**Your goal:** Scan the entries for the word "computer", and copy every line where it appears.

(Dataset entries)
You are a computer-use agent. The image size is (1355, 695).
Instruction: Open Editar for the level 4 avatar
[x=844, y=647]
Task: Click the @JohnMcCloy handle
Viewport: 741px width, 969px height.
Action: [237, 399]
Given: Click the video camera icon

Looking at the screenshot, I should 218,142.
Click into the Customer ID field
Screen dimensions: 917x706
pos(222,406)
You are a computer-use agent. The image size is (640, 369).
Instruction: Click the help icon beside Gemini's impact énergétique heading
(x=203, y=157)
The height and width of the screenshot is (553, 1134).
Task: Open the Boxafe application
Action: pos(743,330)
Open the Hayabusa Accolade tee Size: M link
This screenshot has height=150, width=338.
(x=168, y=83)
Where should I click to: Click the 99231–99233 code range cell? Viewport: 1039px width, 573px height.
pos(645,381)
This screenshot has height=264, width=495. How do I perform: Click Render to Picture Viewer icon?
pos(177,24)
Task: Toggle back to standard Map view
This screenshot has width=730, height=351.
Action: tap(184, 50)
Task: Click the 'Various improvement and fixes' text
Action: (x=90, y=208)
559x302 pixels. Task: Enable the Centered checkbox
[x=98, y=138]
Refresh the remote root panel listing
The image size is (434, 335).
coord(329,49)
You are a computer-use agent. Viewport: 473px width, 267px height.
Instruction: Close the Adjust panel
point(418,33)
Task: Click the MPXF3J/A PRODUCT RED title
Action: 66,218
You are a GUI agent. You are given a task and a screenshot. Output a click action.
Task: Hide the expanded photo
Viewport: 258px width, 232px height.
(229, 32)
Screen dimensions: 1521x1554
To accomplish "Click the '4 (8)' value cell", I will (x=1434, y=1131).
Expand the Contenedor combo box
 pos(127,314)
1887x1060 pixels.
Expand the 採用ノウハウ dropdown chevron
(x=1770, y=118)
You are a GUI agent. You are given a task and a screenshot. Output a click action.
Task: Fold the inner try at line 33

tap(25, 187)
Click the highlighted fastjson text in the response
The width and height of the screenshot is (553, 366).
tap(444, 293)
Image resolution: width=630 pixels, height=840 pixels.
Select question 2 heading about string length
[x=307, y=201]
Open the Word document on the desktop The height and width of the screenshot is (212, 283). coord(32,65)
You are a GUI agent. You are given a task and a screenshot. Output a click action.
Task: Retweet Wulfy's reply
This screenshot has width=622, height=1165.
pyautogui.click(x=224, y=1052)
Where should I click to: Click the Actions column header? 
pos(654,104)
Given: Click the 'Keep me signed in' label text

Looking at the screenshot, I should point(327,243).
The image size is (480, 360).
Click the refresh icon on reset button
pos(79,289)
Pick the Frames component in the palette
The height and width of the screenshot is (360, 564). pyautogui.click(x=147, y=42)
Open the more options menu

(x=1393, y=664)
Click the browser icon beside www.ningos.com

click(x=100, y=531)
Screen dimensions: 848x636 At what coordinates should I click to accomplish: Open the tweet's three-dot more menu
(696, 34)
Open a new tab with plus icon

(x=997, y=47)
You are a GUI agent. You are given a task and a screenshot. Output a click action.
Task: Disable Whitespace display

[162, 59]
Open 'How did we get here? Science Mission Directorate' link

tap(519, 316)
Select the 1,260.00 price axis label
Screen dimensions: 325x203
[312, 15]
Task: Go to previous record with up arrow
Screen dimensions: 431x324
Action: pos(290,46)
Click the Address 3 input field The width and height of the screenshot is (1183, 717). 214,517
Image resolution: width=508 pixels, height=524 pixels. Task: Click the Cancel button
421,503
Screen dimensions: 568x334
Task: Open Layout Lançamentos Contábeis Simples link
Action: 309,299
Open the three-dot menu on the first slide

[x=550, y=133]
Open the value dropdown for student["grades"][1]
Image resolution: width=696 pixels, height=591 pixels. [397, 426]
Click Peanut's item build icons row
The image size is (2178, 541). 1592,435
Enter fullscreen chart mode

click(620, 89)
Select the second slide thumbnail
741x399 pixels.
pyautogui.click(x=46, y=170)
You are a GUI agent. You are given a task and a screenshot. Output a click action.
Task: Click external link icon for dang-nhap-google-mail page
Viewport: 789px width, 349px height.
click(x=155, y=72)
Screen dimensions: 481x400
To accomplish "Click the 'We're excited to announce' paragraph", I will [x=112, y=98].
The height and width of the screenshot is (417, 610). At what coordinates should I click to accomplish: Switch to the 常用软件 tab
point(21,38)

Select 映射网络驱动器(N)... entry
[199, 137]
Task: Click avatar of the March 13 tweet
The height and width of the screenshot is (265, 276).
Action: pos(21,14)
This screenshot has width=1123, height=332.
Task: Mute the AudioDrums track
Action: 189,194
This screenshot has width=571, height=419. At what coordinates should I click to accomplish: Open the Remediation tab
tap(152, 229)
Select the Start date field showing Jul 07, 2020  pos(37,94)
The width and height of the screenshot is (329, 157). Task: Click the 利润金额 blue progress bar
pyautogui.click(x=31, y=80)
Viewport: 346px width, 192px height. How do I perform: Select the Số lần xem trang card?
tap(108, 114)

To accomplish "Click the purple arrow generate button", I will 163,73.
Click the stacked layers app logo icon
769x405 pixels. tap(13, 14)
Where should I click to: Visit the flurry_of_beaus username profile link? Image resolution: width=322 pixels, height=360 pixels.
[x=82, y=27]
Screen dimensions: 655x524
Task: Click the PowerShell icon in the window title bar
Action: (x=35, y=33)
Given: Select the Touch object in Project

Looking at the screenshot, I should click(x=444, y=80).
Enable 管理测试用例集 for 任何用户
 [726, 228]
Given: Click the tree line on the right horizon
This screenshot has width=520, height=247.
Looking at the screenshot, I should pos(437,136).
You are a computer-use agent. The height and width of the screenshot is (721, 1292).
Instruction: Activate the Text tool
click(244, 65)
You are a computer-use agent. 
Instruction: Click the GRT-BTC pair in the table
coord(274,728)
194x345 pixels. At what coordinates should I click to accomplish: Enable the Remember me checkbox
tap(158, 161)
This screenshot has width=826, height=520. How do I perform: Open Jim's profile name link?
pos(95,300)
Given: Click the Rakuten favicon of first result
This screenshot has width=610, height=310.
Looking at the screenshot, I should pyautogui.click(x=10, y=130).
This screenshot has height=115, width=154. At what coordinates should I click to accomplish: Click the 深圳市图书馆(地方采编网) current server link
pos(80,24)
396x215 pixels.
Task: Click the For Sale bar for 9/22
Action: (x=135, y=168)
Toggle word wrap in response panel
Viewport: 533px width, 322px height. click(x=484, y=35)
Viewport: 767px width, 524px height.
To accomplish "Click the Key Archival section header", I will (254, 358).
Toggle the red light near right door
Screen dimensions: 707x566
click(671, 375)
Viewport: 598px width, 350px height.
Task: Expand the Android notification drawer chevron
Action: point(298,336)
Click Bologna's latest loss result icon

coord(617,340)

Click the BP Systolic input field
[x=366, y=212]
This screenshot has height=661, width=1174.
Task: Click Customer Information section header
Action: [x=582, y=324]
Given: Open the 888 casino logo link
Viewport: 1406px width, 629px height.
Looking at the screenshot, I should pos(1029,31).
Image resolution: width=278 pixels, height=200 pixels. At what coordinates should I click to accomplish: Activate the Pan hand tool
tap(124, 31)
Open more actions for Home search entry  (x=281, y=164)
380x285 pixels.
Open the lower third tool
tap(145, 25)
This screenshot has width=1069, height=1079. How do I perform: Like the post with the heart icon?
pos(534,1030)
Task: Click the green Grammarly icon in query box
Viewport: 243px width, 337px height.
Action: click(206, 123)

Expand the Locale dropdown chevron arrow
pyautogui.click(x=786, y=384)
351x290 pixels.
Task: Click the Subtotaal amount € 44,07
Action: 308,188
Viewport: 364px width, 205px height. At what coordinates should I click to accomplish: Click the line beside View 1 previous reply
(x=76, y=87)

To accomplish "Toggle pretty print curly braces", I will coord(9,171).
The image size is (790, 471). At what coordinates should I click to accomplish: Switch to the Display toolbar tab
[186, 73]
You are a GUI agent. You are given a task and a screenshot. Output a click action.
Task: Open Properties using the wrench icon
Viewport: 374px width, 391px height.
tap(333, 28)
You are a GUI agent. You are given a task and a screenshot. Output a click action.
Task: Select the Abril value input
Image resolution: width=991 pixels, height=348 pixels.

**Response to the exercise:**
You are a computer-use agent. The image size is (1355, 695).
You are a computer-use agent. The image size is (640, 369).
You are a computer-use agent. Viewport: 473px width, 267px height.
You are a computer-use agent. The height and width of the screenshot is (721, 1292).
You are a computer-use agent. 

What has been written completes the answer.